=== Provided text ===
************

Dear Governor Romney,
When Representative Todd Akin gave his now “infamous” reply to a question about rape and abortion, there is no doubt that he fumbled the ball badly. His use of the term “legitimate rape” was confusing at best, and his belief that a women’s body shuts down during a rape shows a gross lack of information.
As has happened in the past, the Republicans panicked, and within a matter of hours, you and virtually all well-known Republican politicians and conservative radio hosts condemned his words and declared that he should withdraw from the Missouri Senate race. The RNC vowed to cut off all financial aid to his campaign. Your running mate Paul Ryan even called him personally to ask him to step aside. Akin had quickly become a persona non grata, and when he chose to stay in the race, he then became a pariah in his own party.

************

=== Information shown ===
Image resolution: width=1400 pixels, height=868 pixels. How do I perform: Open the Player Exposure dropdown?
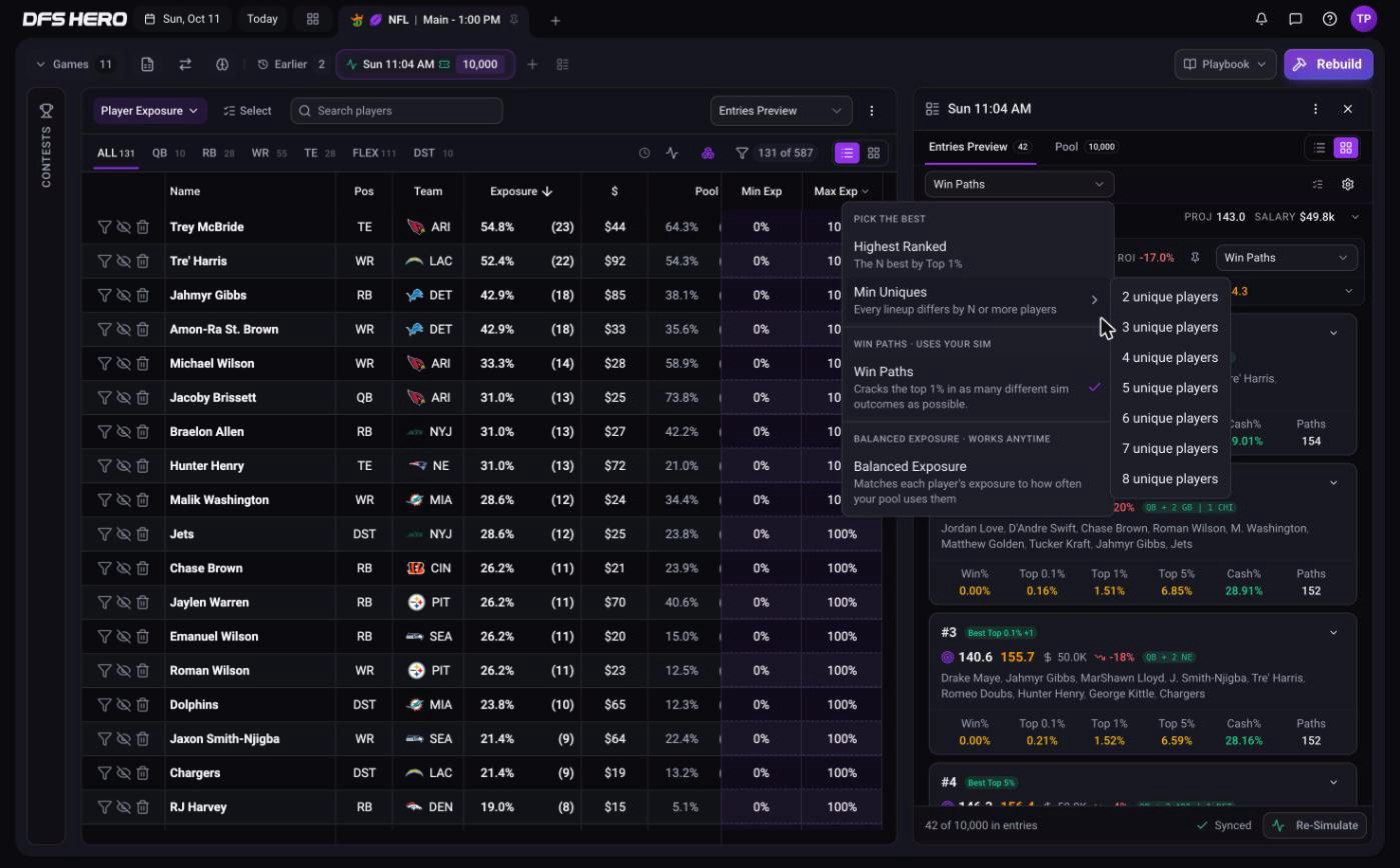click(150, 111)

************

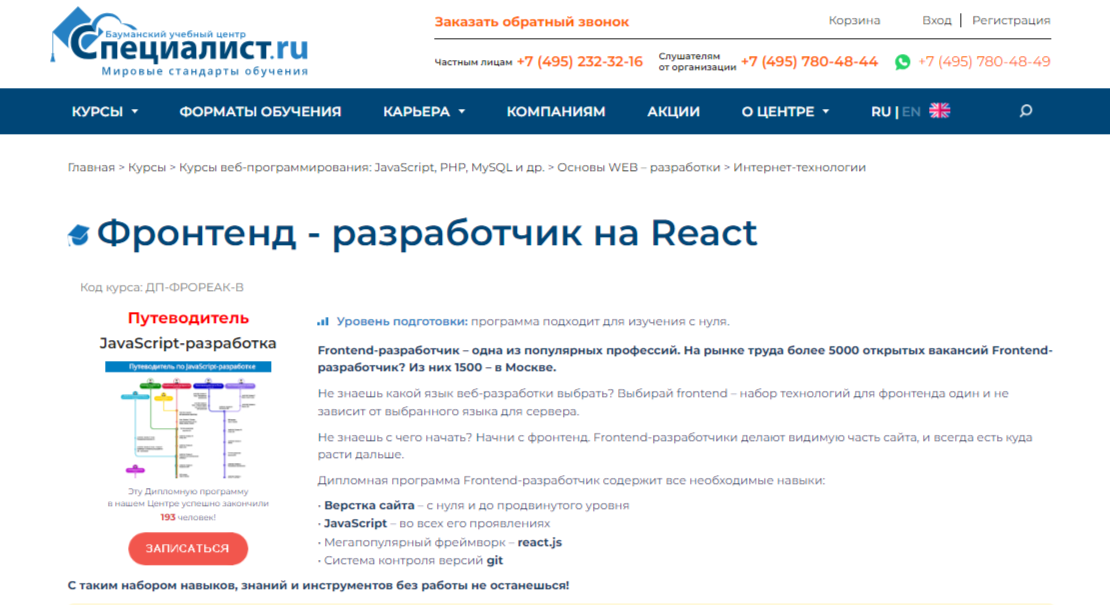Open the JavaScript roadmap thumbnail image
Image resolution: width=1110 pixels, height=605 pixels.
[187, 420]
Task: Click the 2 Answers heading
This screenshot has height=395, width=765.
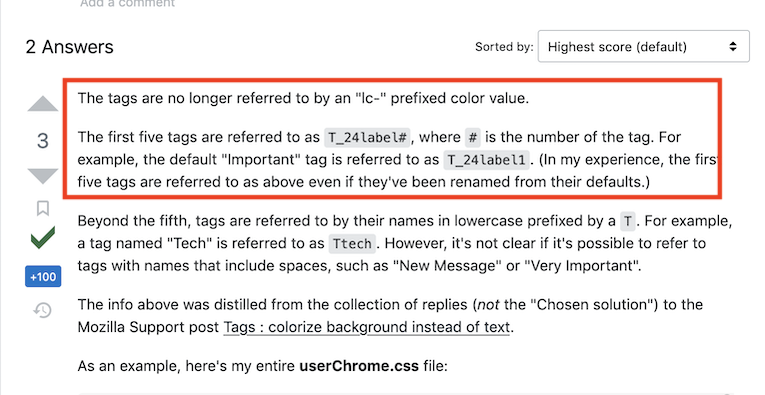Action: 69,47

************

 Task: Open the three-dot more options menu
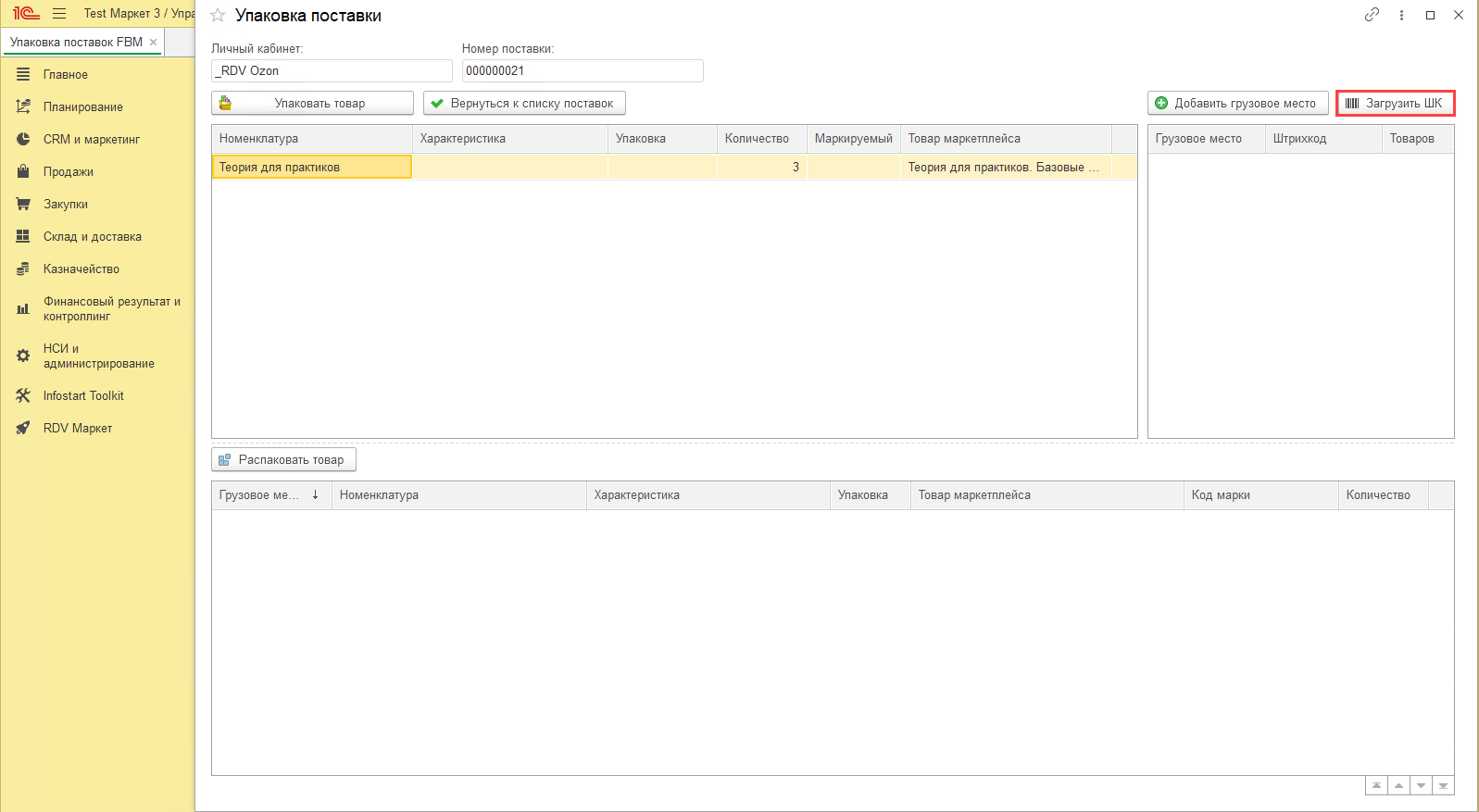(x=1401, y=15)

************

=== Problem set ===
1) Based on the letter to Governor Romney above, explain in one to three sentences why the writer says Todd Akin fumbled the ball badly.
2) In the letter to Governor Romney, what did the RNC vow to do about Akin's campaign?
3) Continue the letter to Governor Romney, starting after its last sentence.

=== Task answers ===
1) Akin's use of the term "legitimate rape" was confusing at best. His belief that a woman's body shuts down during a rape showed a gross lack of information.

2) The RNC vowed to cut off all financial aid to his campaign.

3)
It did not take long for Republicans to point out that your official position was that abortion is generally wrong, but in the cases of rape and incest, then it is a valid option. And this is where you show not only a great lack of information but also a willingness to accept the premises of the pro-abortion industry. What are those premises? Bioethicist Andrew Varga summarizes the argument for abortions for rape or incest victims:
It is argued that in these tragic cases the great value of the mental health of a woman who becomes pregnant as a result of rape or incest can best be safe-guarded by abortion. It is also said that a pregnancy caused by rape or incest is the result of a grave injustice and that the victim should not be obliged to carry the fetus to viability. This would keep reminding her for nine months of the violence committed against her and would just increase her mental anguish. It is reasoned that the value of the woman’s mental health is greater than the value of the fetus. In addition, it is maintained that the fetus is an aggressor against the woman’s integrity and personal life; it is only just and morally defensible to repel an aggressor, even by killing him if that is the only way to defend personal and human values. It is concluded, then, that abortion is justified in these cases.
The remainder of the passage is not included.